Setting my_ip in nova.conf also for controller nodes.

In controller nodes my_ip in nova.conf is not set, nova creates firewall rules, which use external IP address. The firewall rules should use internal IP address instead.

my_ip is set for compute nodes by overcloud_compute.pp of openstack-tripleo-heat-templates in these lines:
nova_config {
  'DEFAULT/my_ip':                     value => $ipaddress;
  'DEFAULT/linuxnet_interface_driver': value => 'nova.network.linux_net.LinuxOVSInterfaceDriver';
}
A similar way could be done by overcloud_controller.pp for controller nodes during creation of the overcloud.

Cu has switched to private IP manually to reduce the security risks but have some questions surrounding it.

Why is the my_ip not set for controller nodes?
Is there some problem if it is set?
What is the recommended way to set my_ip in controllers?

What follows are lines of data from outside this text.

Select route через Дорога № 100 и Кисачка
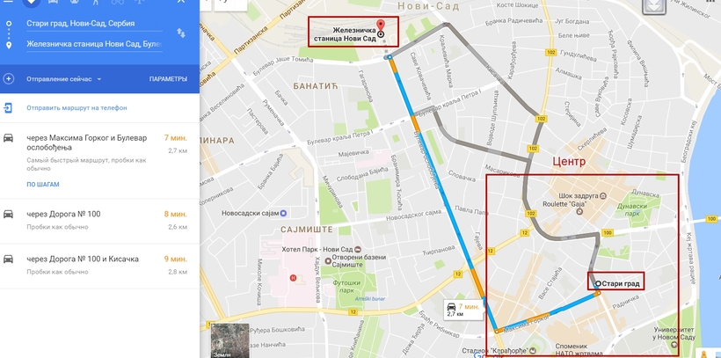 [x=99, y=265]
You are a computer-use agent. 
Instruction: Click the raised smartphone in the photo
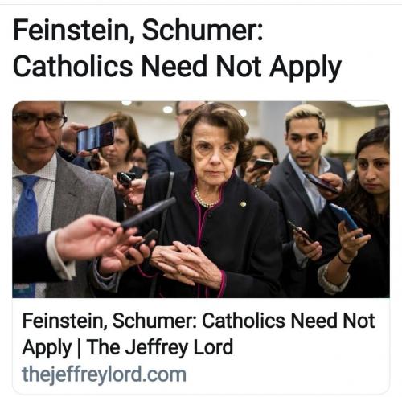pyautogui.click(x=96, y=137)
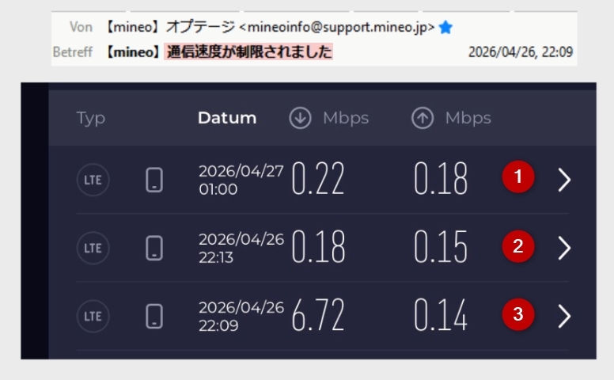Select the Typ column header
Viewport: 614px width, 380px height.
(x=91, y=119)
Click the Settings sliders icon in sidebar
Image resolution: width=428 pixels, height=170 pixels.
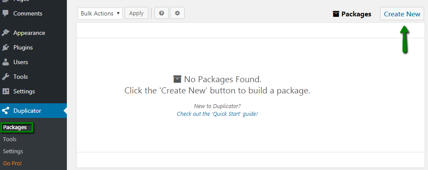click(x=6, y=91)
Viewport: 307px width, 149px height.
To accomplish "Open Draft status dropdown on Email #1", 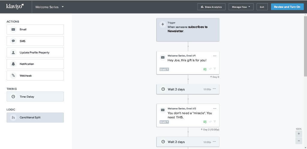I will click(164, 69).
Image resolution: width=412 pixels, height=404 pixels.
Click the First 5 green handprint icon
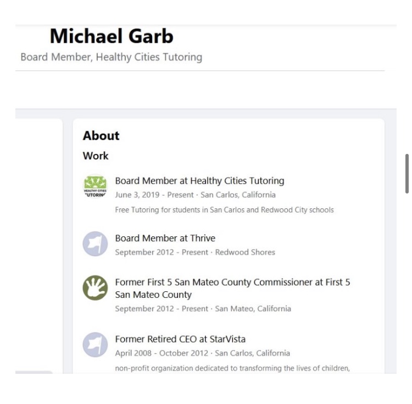click(x=95, y=287)
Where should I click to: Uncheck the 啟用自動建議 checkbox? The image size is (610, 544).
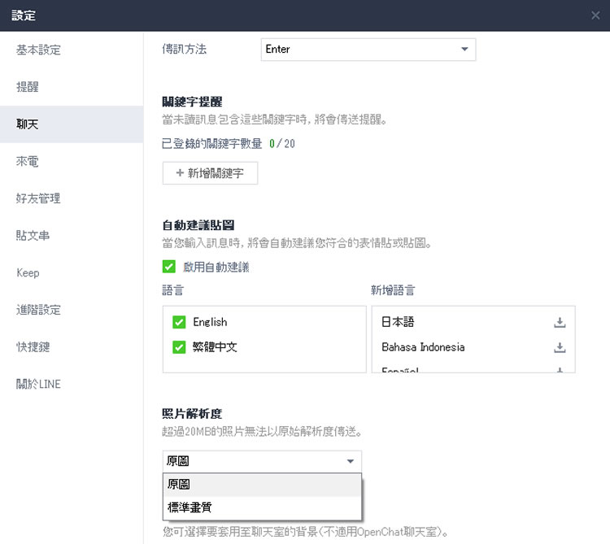[x=170, y=267]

Version-Release number of selected component (if applicable):
RHEL OSP 7

How reproducible:
Everytime. 

Steps to Reproduce:
1. Deploy a new setup, my_ip parameter is getting set on compute nodes but not on controller nodes. 
2. Controller nodes are using external IP for firewall rules. Cu is having security concerns because of having external ip in firewall rule.
3.

Actual results:
Deployment is not setting my_ip on controller nodes. 

Expected results:
Deployment should set my_ip on controller nodes in nova.conf file so that firewall rules can have internal IP.

Additional info: